Copy the records below line for line, without changing anything.

**********

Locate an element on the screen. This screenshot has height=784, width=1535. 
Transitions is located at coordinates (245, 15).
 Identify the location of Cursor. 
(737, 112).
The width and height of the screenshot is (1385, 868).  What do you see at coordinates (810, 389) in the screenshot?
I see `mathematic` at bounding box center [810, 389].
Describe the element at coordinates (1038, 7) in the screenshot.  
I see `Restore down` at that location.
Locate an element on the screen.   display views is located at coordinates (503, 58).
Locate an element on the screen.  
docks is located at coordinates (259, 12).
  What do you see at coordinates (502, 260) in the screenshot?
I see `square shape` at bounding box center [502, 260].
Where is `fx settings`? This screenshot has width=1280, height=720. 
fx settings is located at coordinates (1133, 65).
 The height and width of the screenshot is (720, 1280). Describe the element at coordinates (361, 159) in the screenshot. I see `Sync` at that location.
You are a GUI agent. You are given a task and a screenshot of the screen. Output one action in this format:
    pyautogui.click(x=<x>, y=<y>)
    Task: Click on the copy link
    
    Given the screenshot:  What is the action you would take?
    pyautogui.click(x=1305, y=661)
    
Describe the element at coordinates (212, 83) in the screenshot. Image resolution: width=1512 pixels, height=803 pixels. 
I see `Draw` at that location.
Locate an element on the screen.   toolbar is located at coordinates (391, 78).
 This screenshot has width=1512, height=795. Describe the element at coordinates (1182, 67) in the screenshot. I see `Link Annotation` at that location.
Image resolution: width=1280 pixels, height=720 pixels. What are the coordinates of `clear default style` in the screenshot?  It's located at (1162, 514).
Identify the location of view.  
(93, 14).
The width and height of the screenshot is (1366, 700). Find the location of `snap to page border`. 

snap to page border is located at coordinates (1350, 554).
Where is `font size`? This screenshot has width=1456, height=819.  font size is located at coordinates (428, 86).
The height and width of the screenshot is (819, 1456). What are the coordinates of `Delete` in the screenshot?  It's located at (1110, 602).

**********

• **WRITTEN REPLY**
Locate an element on the screen. This screenshot has height=784, width=1535. 
Transitions is located at coordinates (245, 15).
 Identify the location of Cursor. 
(737, 112).
The width and height of the screenshot is (1385, 868).  What do you see at coordinates (810, 389) in the screenshot?
I see `mathematic` at bounding box center [810, 389].
Describe the element at coordinates (1038, 7) in the screenshot.  
I see `Restore down` at that location.
Locate an element on the screen.   display views is located at coordinates (503, 58).
Locate an element on the screen.  
docks is located at coordinates (259, 12).
  What do you see at coordinates (502, 260) in the screenshot?
I see `square shape` at bounding box center [502, 260].
Where is `fx settings`? This screenshot has width=1280, height=720. 
fx settings is located at coordinates (1133, 65).
 The height and width of the screenshot is (720, 1280). Describe the element at coordinates (361, 159) in the screenshot. I see `Sync` at that location.
You are a GUI agent. You are given a task and a screenshot of the screen. Output one action in this format:
    pyautogui.click(x=<x>, y=<y>)
    Task: Click on the copy link
    
    Given the screenshot:  What is the action you would take?
    pyautogui.click(x=1305, y=661)
    
Describe the element at coordinates (212, 83) in the screenshot. Image resolution: width=1512 pixels, height=803 pixels. 
I see `Draw` at that location.
Locate an element on the screen.   toolbar is located at coordinates (391, 78).
 This screenshot has width=1512, height=795. Describe the element at coordinates (1182, 67) in the screenshot. I see `Link Annotation` at that location.
Image resolution: width=1280 pixels, height=720 pixels. What are the coordinates of `clear default style` in the screenshot?  It's located at (1162, 514).
Identify the location of view.  
(93, 14).
The width and height of the screenshot is (1366, 700). Find the location of `snap to page border`. 

snap to page border is located at coordinates (1350, 554).
Where is `font size`? This screenshot has width=1456, height=819.  font size is located at coordinates (428, 86).
The height and width of the screenshot is (819, 1456). What are the coordinates of `Delete` in the screenshot?  It's located at (1110, 602).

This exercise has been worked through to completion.